Derek your a diamond- my dirty cars thank you


----------



## Derekh929 (Aug 28, 2011)

Gingerbug224 said:


> Derek your a diamond- my dirty cars thank you


No Problem but i want some pics of clean motor posted up when you get a chance:thumb:


----------



## Gingerbug224 (Dec 18, 2011)

Reply from eBay gmjr- he doesn't sell them


----------



## fergies_army (Feb 11, 2010)

is it an official Marolex Nozzle or a third parties??

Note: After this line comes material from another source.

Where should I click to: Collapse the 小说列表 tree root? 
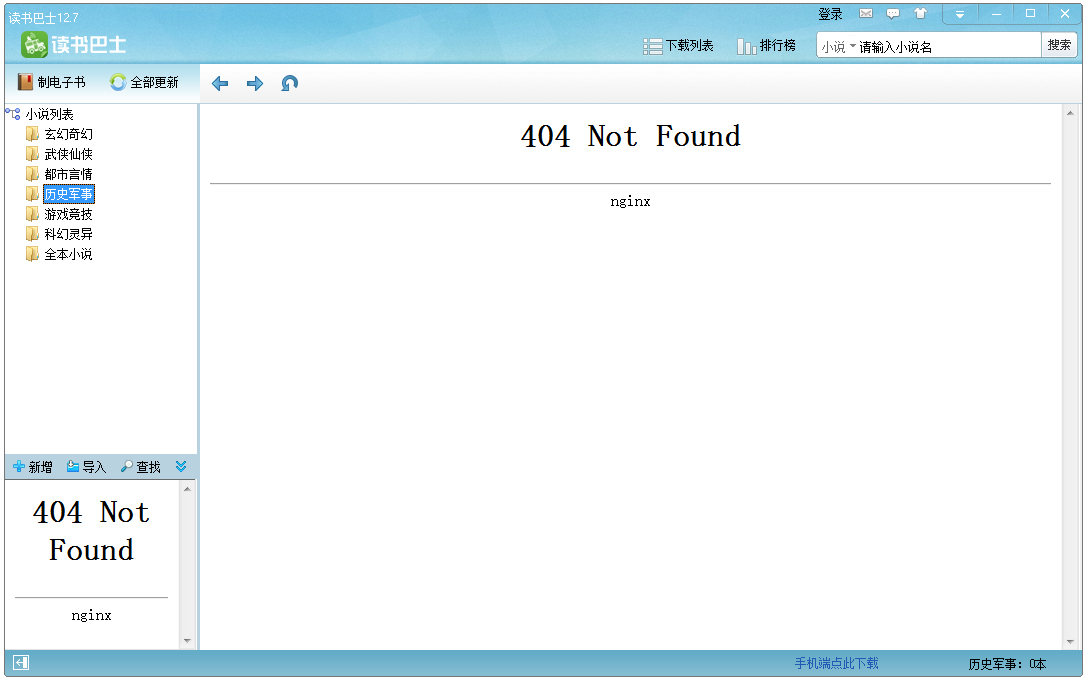[x=13, y=114]
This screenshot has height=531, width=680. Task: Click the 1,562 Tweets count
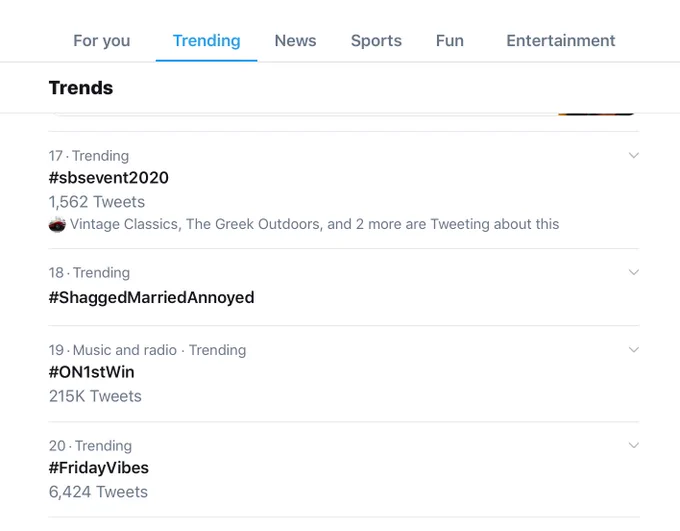[x=97, y=202]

http://www.eng.marolex.pl/acessories/blistry/zestaw-7-dysz-profesjonalny.html


----------



## Gingerbug224 (Dec 18, 2011)

I'm not sure- on the you tube bids they all have the little blue nozzle on,


----------



## fergies_army (Feb 11, 2010)

Gingerbug224 said:


> I'm not sure- on the you tube bids they all have the little blue nozzle on,


Ive seen a few videos with the yellow one, looks like its the flat ones (yellow/blue) in the 7 piece nozzle pack. The question is finding the pack for sale somewhere!!


----------



## Derekh929 (Aug 28, 2011)

fergies_army said:


> Ive seen a few videos with the yellow one, looks like its the flat ones (yellow/blue) in the 7 piece nozzle pack. The question is finding the pack for sale somewhere!!


7 piece pack it is i though they would have it


----------



## Derekh929 (Aug 28, 2011)

I have just emailed them as would like a set as well if i get a reply i will post it up


----------



## Tank. (Dec 26, 2011)

Oh got more money to be spent! Can see myself getting one of these


----------



## Gingerbug224 (Dec 18, 2011)

Found a you tube video- the nozzle gives the flat spray pattern, however doesn't cause the foam! For this you have to cut into the feed pip so air mixes with the chemicals in the stream as it's pressurised! Crude I know but I'm gonna give it a go!


----------



## Tank. (Dec 26, 2011)

Do you have a link to said video?


----------



## Tank. (Dec 26, 2011)

sorry to bump and old thread but not worth starting a fresh one, 
going to order a marolex pressure spray but as said above a bit of a bodge mod needs to be done to make foam??

is this correct and how is it done?


----------



## Gingerbug224 (Dec 18, 2011)

Sorry I've lost the link- you tube marolex modified- you need to pierce a small hole in the top of the feed pipe so that the pressurised air mixes in with the chemical to make foam, also you'll need a fan spray head- take the entire nozzle apart and replace both yellow bits with the fan nozzle- hey presto!


----------



## Tank. (Dec 26, 2011)

Hmm does seem a bit crazy spending that on a pressure spray and modifying it. 
How much is the nozzle pack and where from?

Take it youve managed it successfully


----------



## Gingerbug224 (Dec 18, 2011)

I found a fan nozzle off of eBay for £2.50- most garden suppliers have them apparently.
I have managed snow foam success but will see how different foams work as autobrite pear drop snow isn't overly foamy so I'm having to use a 1:20 water to get decent foam!

It's not for everyone but until I get storage for a water butt or an outside tap it's all I have.


----------



## Tank. (Dec 26, 2011)

it wasnt neccessarily for snow foam as ive already a karcher and foam lance

but thought it would be ideal for a foaming TFR or even if something like G101 would foam through it.

not sure if it would be any similar to the gloria FM


----------



## loyalblue (Apr 3, 2013)

- Small hole in the feed pump.
- Fan Nozzle -> http://www.savewatersavemoney.co.uk/...washer-nozzles

- But where do you get the yellow felt sponge things ?


----------